The second life was taken 36 hours later with the same gun; a 24-year-old kosher supervisor at a local grocery store, shot point-blank and left for dead. He was dressed in traditional Jewish attire and playing Pokémon Go, a mobile game where you locate and battle adorable virtual creatures. The night after his murder, hundreds of players gathered at Loyola Beach for a candlelight vigil. “He would trade his crappiest Pokémon to give us his best,” one told a reporter, and I think about what it means to be part of a community.
At the same time the shootings started, Chicago was watching the trial of Jason Van Dyke, the white police officer who shot a black teenage boy named Laquan MacDonald sixteen times. The nation was watching the Supreme Court confirmation hearings of Brett Kavanaugh, our bodies buzzing with rage.

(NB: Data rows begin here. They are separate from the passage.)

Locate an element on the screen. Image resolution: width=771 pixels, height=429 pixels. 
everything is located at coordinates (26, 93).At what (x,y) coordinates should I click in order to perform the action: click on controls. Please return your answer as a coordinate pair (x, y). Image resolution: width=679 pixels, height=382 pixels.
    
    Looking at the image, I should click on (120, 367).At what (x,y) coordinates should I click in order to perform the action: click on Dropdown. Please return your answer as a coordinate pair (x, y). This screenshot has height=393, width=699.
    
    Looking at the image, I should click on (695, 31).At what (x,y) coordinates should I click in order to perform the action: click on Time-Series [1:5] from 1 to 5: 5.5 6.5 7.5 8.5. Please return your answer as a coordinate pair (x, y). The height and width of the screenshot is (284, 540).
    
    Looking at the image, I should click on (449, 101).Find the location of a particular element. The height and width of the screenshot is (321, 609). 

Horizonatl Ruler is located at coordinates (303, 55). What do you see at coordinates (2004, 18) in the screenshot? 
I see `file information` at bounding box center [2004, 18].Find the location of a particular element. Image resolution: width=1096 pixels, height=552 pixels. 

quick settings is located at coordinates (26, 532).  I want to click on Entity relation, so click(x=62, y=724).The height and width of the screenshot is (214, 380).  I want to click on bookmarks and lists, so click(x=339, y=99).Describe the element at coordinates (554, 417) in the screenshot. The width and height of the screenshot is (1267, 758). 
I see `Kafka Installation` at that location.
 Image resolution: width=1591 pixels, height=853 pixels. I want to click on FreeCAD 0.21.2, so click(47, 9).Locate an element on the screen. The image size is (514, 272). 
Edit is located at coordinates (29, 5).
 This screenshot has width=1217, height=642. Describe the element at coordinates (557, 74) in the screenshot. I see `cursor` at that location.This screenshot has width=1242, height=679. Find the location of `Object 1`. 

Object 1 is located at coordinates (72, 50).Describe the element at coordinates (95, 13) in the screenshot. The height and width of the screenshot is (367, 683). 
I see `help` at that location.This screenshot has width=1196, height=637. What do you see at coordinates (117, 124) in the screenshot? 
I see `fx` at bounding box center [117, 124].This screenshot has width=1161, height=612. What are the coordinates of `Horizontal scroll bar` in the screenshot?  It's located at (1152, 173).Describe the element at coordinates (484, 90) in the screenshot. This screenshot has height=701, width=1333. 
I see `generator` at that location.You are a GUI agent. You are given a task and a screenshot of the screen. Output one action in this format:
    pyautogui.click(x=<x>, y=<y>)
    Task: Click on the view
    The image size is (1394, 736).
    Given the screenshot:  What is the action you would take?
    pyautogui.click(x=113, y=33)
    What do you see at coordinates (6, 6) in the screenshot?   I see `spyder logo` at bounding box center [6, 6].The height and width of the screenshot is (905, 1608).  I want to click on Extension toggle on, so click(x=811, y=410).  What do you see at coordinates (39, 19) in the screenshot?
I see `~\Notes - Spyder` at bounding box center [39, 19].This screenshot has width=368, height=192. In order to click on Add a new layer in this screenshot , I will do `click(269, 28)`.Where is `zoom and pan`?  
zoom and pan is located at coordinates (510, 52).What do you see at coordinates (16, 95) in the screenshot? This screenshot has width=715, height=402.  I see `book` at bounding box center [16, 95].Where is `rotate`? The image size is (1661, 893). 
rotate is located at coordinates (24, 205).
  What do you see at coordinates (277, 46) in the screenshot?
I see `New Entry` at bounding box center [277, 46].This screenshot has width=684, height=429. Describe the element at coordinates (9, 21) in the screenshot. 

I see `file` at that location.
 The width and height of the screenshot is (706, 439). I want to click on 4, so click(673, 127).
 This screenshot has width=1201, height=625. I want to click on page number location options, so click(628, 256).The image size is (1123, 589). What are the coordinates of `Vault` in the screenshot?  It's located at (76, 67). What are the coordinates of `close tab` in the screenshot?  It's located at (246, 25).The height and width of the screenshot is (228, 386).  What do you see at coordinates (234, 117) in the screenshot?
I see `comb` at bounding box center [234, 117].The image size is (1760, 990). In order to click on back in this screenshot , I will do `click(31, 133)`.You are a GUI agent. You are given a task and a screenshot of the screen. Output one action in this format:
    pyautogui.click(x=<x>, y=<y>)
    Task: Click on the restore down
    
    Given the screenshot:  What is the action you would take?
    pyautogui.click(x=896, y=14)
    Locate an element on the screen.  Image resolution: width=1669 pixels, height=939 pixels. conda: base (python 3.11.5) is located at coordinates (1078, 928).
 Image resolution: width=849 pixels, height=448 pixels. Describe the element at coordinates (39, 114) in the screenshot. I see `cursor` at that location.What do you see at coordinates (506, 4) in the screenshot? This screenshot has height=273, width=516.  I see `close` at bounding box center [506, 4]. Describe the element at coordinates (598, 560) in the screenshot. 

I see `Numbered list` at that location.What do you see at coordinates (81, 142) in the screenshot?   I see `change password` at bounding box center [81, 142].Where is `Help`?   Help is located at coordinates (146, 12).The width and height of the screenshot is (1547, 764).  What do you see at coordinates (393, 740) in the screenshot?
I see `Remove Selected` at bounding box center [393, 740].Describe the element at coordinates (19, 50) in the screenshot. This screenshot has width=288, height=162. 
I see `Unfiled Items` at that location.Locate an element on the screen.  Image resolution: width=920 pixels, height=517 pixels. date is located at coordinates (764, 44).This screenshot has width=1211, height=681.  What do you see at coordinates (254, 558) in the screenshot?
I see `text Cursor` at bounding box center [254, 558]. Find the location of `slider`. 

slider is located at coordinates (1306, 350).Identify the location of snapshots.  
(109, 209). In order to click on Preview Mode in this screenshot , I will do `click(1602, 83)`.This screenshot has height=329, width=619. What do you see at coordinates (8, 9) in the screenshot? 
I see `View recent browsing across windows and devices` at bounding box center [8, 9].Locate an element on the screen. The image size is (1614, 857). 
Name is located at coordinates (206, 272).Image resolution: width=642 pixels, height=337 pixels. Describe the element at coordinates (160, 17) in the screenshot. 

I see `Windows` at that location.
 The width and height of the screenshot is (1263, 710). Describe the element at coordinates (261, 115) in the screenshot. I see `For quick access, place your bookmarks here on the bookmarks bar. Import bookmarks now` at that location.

The camera pans out: my neighborhood, my city, my county.
Then right back in to my heart.
Six months earlier I adopted a puppy, a tiny squirmy pit mix named Ripley after Sigourney Weaver in Alien. I needed to get out of my apartment, out of the depression winding like vines in my veins. I’d spent a year pretending it wasn’t happening. I’m just tired. Working too much. Not enough Vitamin D. The fact that I couldn’t get out of bed had nothing to do with neurobiology and everything to do with awful Chicago winters and the world in 2018.
The last time this happened, I had a newborn. His needs were bigger than mine. It was easy to push down panic because this tiny squirmy hungry human needed to eat or poop or chew on my cheek. Now — not so easy. That perfect human is eleven years old, and yes, he still needs me, but not in the same way. He isn’t an excuse. He never was.